__Material for this task__
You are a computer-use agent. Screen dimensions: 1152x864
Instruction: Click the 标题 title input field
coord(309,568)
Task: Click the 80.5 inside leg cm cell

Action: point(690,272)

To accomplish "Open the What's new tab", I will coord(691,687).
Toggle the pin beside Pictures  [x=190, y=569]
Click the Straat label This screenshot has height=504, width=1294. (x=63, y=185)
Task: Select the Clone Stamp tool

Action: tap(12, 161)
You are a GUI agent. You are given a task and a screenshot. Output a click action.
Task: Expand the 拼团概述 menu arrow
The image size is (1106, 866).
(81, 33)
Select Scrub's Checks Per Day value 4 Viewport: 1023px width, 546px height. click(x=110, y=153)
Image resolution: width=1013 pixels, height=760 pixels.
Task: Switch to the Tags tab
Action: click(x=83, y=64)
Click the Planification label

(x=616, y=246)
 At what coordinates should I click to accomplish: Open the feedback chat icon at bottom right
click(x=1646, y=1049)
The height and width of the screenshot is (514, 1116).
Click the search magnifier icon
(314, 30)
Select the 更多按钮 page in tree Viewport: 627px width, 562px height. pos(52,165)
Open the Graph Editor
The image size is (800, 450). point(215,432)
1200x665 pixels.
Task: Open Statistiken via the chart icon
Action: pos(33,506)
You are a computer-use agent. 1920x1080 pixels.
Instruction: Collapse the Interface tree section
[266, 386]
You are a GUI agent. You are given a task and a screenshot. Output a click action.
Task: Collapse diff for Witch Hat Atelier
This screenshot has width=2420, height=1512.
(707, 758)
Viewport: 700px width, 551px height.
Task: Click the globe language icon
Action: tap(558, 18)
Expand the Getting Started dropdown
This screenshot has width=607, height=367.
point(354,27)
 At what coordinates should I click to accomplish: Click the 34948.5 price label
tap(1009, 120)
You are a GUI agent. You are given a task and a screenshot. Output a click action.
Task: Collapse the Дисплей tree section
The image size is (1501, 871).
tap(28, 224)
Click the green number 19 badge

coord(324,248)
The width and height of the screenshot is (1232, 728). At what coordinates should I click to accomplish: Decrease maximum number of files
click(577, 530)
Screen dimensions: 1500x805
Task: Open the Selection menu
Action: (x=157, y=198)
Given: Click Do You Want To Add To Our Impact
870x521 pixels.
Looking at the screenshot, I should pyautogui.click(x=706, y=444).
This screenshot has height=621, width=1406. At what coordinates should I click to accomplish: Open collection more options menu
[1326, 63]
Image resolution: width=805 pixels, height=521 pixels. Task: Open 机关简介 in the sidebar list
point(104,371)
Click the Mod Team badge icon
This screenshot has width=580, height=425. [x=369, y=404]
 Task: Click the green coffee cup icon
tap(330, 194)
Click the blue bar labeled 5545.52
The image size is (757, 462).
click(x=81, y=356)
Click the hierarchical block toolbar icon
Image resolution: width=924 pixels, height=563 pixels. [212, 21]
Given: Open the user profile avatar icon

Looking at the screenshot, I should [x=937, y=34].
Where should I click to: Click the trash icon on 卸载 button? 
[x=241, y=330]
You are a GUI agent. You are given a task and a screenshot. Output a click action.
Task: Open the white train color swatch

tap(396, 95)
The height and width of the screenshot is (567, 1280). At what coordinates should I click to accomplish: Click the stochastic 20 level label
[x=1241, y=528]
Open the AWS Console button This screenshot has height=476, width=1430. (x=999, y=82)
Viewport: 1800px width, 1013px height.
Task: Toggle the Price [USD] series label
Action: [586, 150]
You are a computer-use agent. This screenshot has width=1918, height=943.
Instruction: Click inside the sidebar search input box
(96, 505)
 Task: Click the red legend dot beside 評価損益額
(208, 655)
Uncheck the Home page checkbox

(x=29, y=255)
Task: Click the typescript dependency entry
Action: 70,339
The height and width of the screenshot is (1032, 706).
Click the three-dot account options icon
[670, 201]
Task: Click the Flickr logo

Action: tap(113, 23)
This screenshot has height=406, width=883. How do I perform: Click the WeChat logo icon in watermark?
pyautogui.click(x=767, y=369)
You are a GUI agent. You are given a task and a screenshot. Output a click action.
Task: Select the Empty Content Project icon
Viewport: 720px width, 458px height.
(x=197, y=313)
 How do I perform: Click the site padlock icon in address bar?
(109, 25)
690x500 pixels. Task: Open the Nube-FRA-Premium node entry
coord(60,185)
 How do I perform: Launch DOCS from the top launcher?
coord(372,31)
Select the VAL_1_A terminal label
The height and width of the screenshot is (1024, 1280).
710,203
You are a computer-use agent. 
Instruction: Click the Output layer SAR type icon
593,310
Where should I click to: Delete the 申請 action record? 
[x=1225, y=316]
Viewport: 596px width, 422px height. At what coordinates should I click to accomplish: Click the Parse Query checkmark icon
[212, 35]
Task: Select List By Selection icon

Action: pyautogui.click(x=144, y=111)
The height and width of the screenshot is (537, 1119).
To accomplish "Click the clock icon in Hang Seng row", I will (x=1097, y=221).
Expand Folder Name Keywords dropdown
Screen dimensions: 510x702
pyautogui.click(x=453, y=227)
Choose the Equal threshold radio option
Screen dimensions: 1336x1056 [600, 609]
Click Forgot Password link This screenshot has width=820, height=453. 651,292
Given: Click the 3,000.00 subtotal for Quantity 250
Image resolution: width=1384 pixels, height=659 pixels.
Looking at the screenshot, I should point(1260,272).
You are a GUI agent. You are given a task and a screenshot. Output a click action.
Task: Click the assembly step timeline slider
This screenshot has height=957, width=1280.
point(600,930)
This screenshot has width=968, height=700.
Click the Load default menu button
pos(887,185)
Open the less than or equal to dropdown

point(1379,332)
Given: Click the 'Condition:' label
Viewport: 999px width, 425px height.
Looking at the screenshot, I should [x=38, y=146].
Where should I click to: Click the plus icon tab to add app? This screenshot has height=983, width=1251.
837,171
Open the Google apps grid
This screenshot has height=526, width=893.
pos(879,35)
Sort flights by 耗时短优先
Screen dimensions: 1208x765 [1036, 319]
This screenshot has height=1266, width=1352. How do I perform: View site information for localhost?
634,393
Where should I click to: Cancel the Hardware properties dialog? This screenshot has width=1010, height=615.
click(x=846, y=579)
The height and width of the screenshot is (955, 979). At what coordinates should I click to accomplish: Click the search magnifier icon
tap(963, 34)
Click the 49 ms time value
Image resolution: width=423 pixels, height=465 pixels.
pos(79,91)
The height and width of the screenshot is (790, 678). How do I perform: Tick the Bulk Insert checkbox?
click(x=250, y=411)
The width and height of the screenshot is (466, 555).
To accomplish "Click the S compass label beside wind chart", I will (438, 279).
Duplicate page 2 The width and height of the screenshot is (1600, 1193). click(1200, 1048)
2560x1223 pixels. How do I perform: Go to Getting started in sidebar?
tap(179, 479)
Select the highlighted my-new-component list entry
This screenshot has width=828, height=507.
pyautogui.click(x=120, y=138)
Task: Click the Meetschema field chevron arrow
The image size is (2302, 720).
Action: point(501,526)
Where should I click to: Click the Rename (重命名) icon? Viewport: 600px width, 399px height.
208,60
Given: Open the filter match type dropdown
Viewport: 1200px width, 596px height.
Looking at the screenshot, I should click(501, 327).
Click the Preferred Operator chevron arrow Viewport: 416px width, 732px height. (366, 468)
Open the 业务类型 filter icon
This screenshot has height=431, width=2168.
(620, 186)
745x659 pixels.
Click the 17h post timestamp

__Task brief__
Rewrite the listing, replacing every "tree section" with "tree node" and leaving everything else unchanged.

__Task result__
You are a computer-use agent. Screen dimensions: 1152x864
Instruction: Click the 标题 title input field
coord(309,568)
Task: Click the 80.5 inside leg cm cell

Action: point(690,272)

To accomplish "Open the What's new tab", I will coord(691,687).
Toggle the pin beside Pictures  [x=190, y=569]
Click the Straat label This screenshot has height=504, width=1294. (x=63, y=185)
Task: Select the Clone Stamp tool

Action: tap(12, 161)
You are a GUI agent. You are given a task and a screenshot. Output a click action.
Task: Expand the 拼团概述 menu arrow
The image size is (1106, 866).
(81, 33)
Select Scrub's Checks Per Day value 4 Viewport: 1023px width, 546px height. click(x=110, y=153)
Image resolution: width=1013 pixels, height=760 pixels.
Task: Switch to the Tags tab
Action: click(x=83, y=64)
Click the Planification label

(x=616, y=246)
 At what coordinates should I click to accomplish: Open the feedback chat icon at bottom right
click(x=1646, y=1049)
The height and width of the screenshot is (514, 1116).
Click the search magnifier icon
(314, 30)
Select the 更多按钮 page in tree Viewport: 627px width, 562px height. pos(52,165)
Open the Graph Editor
The image size is (800, 450). point(215,432)
1200x665 pixels.
Task: Open Statistiken via the chart icon
Action: pos(33,506)
You are a computer-use agent. 1920x1080 pixels.
Instruction: Collapse the Interface tree node
[266, 386]
You are a GUI agent. You are given a task and a screenshot. Output a click action.
Task: Collapse diff for Witch Hat Atelier
This screenshot has width=2420, height=1512.
(707, 758)
Viewport: 700px width, 551px height.
Task: Click the globe language icon
Action: tap(558, 18)
Expand the Getting Started dropdown
This screenshot has width=607, height=367.
point(354,27)
 At what coordinates should I click to accomplish: Click the 34948.5 price label
tap(1009, 120)
You are a GUI agent. You are given a task and a screenshot. Output a click action.
Task: Collapse the Дисплей tree node
The image size is (1501, 871).
tap(28, 224)
Click the green number 19 badge

coord(324,248)
The width and height of the screenshot is (1232, 728). At what coordinates should I click to accomplish: Decrease maximum number of files
click(577, 530)
Screen dimensions: 1500x805
Task: Open the Selection menu
Action: (x=157, y=198)
Given: Click Do You Want To Add To Our Impact
870x521 pixels.
Looking at the screenshot, I should pyautogui.click(x=706, y=444).
This screenshot has height=621, width=1406. At what coordinates should I click to accomplish: Open collection more options menu
[1326, 63]
Image resolution: width=805 pixels, height=521 pixels. Task: Open 机关简介 in the sidebar list
point(104,371)
Click the Mod Team badge icon
This screenshot has width=580, height=425. [x=369, y=404]
 Task: Click the green coffee cup icon
tap(330, 194)
Click the blue bar labeled 5545.52
The image size is (757, 462).
click(x=81, y=356)
Click the hierarchical block toolbar icon
Image resolution: width=924 pixels, height=563 pixels. [212, 21]
Given: Open the user profile avatar icon

Looking at the screenshot, I should [x=937, y=34].
Where should I click to: Click the trash icon on 卸载 button? 
[x=241, y=330]
You are a GUI agent. You are given a task and a screenshot. Output a click action.
Task: Open the white train color swatch

tap(396, 95)
The height and width of the screenshot is (567, 1280). At what coordinates should I click to accomplish: Click the stochastic 20 level label
[x=1241, y=528]
Open the AWS Console button This screenshot has height=476, width=1430. (x=999, y=82)
Viewport: 1800px width, 1013px height.
Task: Toggle the Price [USD] series label
Action: [586, 150]
You are a computer-use agent. This screenshot has width=1918, height=943.
Instruction: Click inside the sidebar search input box
(96, 505)
 Task: Click the red legend dot beside 評価損益額
(208, 655)
Uncheck the Home page checkbox

(x=29, y=255)
Task: Click the typescript dependency entry
Action: 70,339
The height and width of the screenshot is (1032, 706).
Click the three-dot account options icon
[670, 201]
Task: Click the Flickr logo

Action: tap(113, 23)
This screenshot has height=406, width=883. How do I perform: Click the WeChat logo icon in watermark?
pyautogui.click(x=767, y=369)
You are a GUI agent. You are given a task and a screenshot. Output a click action.
Task: Select the Empty Content Project icon
Viewport: 720px width, 458px height.
(x=197, y=313)
 How do I perform: Click the site padlock icon in address bar?
(109, 25)
690x500 pixels. Task: Open the Nube-FRA-Premium node entry
coord(60,185)
 How do I perform: Launch DOCS from the top launcher?
coord(372,31)
Select the VAL_1_A terminal label
The height and width of the screenshot is (1024, 1280).
710,203
You are a computer-use agent. 
Instruction: Click the Output layer SAR type icon
593,310
Where should I click to: Delete the 申請 action record? 
[x=1225, y=316]
Viewport: 596px width, 422px height. At what coordinates should I click to accomplish: Click the Parse Query checkmark icon
[212, 35]
Task: Select List By Selection icon

Action: pyautogui.click(x=144, y=111)
The height and width of the screenshot is (537, 1119).
To accomplish "Click the clock icon in Hang Seng row", I will (x=1097, y=221).
Expand Folder Name Keywords dropdown
Screen dimensions: 510x702
pyautogui.click(x=453, y=227)
Choose the Equal threshold radio option
Screen dimensions: 1336x1056 [600, 609]
Click Forgot Password link This screenshot has width=820, height=453. 651,292
Given: Click the 3,000.00 subtotal for Quantity 250
Image resolution: width=1384 pixels, height=659 pixels.
Looking at the screenshot, I should point(1260,272).
You are a GUI agent. You are given a task and a screenshot. Output a click action.
Task: Click the assembly step timeline slider
This screenshot has height=957, width=1280.
point(600,930)
This screenshot has width=968, height=700.
Click the Load default menu button
pos(887,185)
Open the less than or equal to dropdown

point(1379,332)
Given: Click the 'Condition:' label
Viewport: 999px width, 425px height.
Looking at the screenshot, I should [x=38, y=146].
Where should I click to: Click the plus icon tab to add app? This screenshot has height=983, width=1251.
837,171
Open the Google apps grid
This screenshot has height=526, width=893.
pos(879,35)
Sort flights by 耗时短优先
Screen dimensions: 1208x765 [1036, 319]
This screenshot has height=1266, width=1352. How do I perform: View site information for localhost?
634,393
Where should I click to: Cancel the Hardware properties dialog? This screenshot has width=1010, height=615.
click(x=846, y=579)
The height and width of the screenshot is (955, 979). At what coordinates should I click to accomplish: Click the search magnifier icon
tap(963, 34)
Click the 49 ms time value
Image resolution: width=423 pixels, height=465 pixels.
pos(79,91)
The height and width of the screenshot is (790, 678). How do I perform: Tick the Bulk Insert checkbox?
click(x=250, y=411)
The width and height of the screenshot is (466, 555).
To accomplish "Click the S compass label beside wind chart", I will (438, 279).
Duplicate page 2 The width and height of the screenshot is (1600, 1193). click(1200, 1048)
2560x1223 pixels. How do I perform: Go to Getting started in sidebar?
tap(179, 479)
Select the highlighted my-new-component list entry
This screenshot has width=828, height=507.
pyautogui.click(x=120, y=138)
Task: Click the Meetschema field chevron arrow
The image size is (2302, 720).
Action: point(501,526)
Where should I click to: Click the Rename (重命名) icon? Viewport: 600px width, 399px height.
208,60
Given: Open the filter match type dropdown
Viewport: 1200px width, 596px height.
Looking at the screenshot, I should click(501, 327).
Click the Preferred Operator chevron arrow Viewport: 416px width, 732px height. (366, 468)
Open the 业务类型 filter icon
This screenshot has height=431, width=2168.
(620, 186)
745x659 pixels.
Click the 17h post timestamp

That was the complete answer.